Zero cost when you’re not using it. Single-robot deploys see no extra cardinality.

Terminal window
# On robot A:
reflex serve ./my-export/ --robot-id warehouse-01 --port 8000
# On robot B:
reflex serve ./my-export/ --robot-id warehouse-02 --port 8000
# On robot C:
reflex serve ./my-export/ --robot-id arm-prototype-alpha --port 8000

Your Prometheus config scrapes each instance. In Grafana, import dashboards/reflex_fleet.json and select one or more robots from the dropdown.

Each reflex serve process exports a single info-style gauge:

reflex_robot_info{robot_id="warehouse-01",embodiment="franka",model_id="pi0-libero"} 1

Grafana joins hot metrics to this gauge via instance:

histogram_quantile(0.99,
sum by (le, instance) (rate(reflex_act_latency_seconds_bucket[5m]))
) * on (instance) group_left(robot_id) reflex_robot_info

robot_id appears as a label on p99 latency even though the underlying histogram doesn’t carry it. Cardinality stays flat — one series per process on reflex_robot_info, not one per request on every histogram.

Why not put robot_id as a label on every metric?

Section titled “Why not put robot_id as a label on every metric?”

A fleet of 1,000 robots × 3 embodiments × 6 models × N metrics = hundreds of thousands of series. Prometheus handles that but pays memory for it, and most per-label slicing operators actually want — per-robot, not per-(robot × embodiment) — is available from the info-metric join.

We keep the existing label set tight (embodiment, model_id, violation_kind, etc.) and let operators opt into per-robot slicing via --robot-id + the info join.

Every reflex serve process surfaces the robot_id via:

  • GET /health"robot_id": "warehouse-01" in the JSON body
  • GET /config — same key
  • GET /metricsreflex_robot_info{robot_id="warehouse-01",...} (when set)

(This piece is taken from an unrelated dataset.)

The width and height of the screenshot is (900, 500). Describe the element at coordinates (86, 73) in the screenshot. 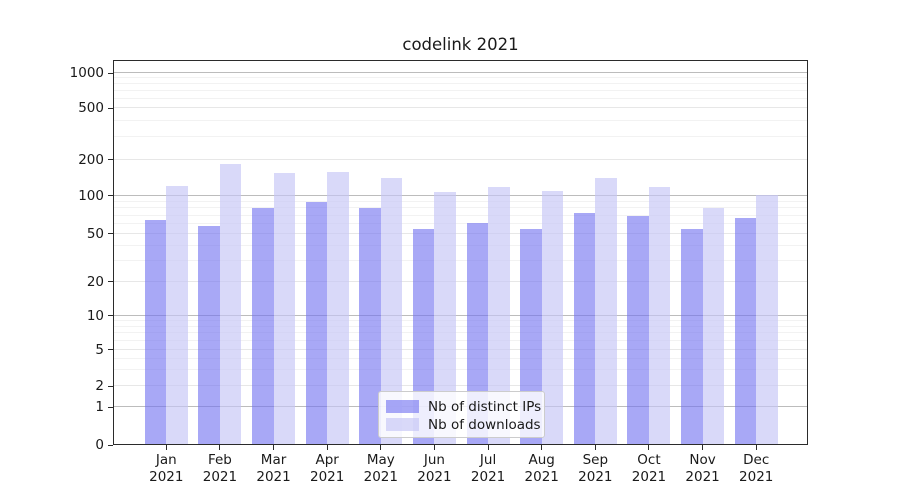

I see `y-tick-label: 1000` at that location. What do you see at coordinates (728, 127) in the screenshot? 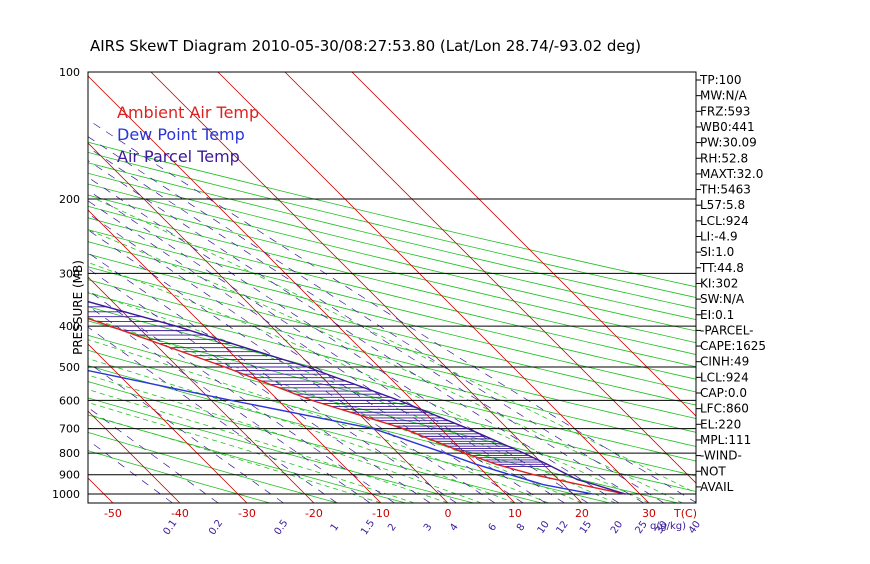
I see `index-item: WB0:441` at bounding box center [728, 127].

When --robot-id is unset, robot_id is "" on /health and /config, and no reflex_robot_info series is emitted.

- alert: ReflexRobotLatencyHigh
expr: |
histogram_quantile(0.99,
sum by (le, instance) (rate(reflex_act_latency_seconds_bucket[5m]))
) * on (instance) group_left(robot_id) reflex_robot_info{robot_id="warehouse-01"} > 0.2
for: 3m
labels: { severity: page, robot_id: warehouse-01 }
annotations:
summary: "Reflex on {{ $labels.robot_id }} over p99=200ms"

Drop the robot_id= filter to alert on any robot in the fleet.

Terminal window
# systemd unit per robot — hostname macro gives each robot its own identity
ExecStart=/usr/local/bin/reflex serve /opt/reflex/export \
--robot-id %H \
--port 8000 \
--slo p99=150ms

Don’t. Reflex does per-process inference; a central aggregator adds network latency that violates the real-time invariant. Instead, scrape each robot’s /metrics from a central Prometheus and render one dashboard against the aggregate.